>>>>

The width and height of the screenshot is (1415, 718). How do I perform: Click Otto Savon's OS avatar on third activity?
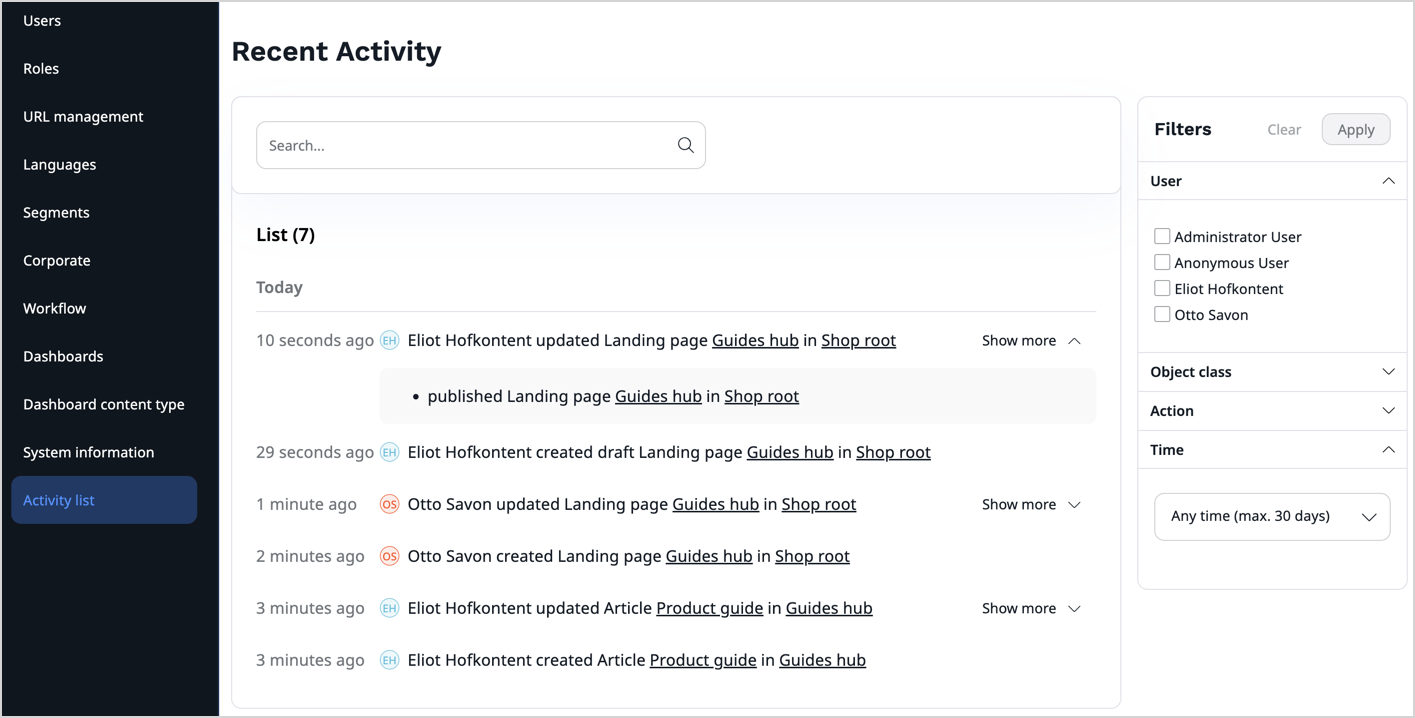(389, 504)
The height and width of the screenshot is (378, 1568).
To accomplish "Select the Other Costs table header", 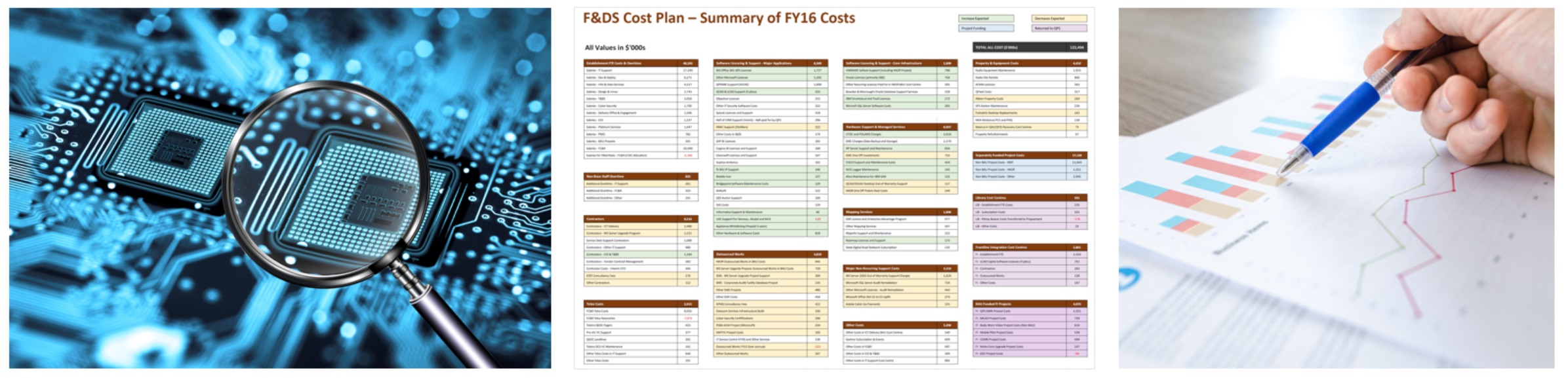I will (900, 325).
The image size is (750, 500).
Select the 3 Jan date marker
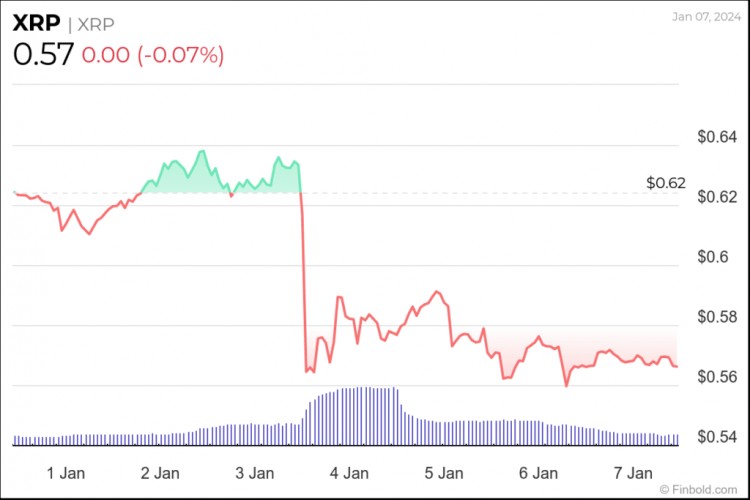pos(256,472)
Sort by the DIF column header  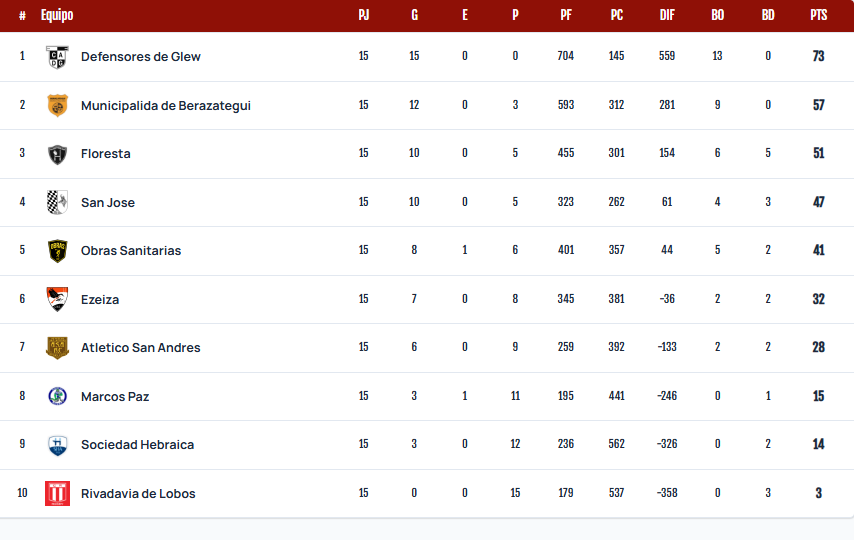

<<<<

EXERCISE DIRECTIONS:
Going from the line that holds "Select the 3 Jan date marker" to the end of the listing above, copy each line exactly and nothing more, leaving pictures aside.

ANSWER BOX:
Select the 3 Jan date marker
pos(256,472)
Sort by the DIF column header  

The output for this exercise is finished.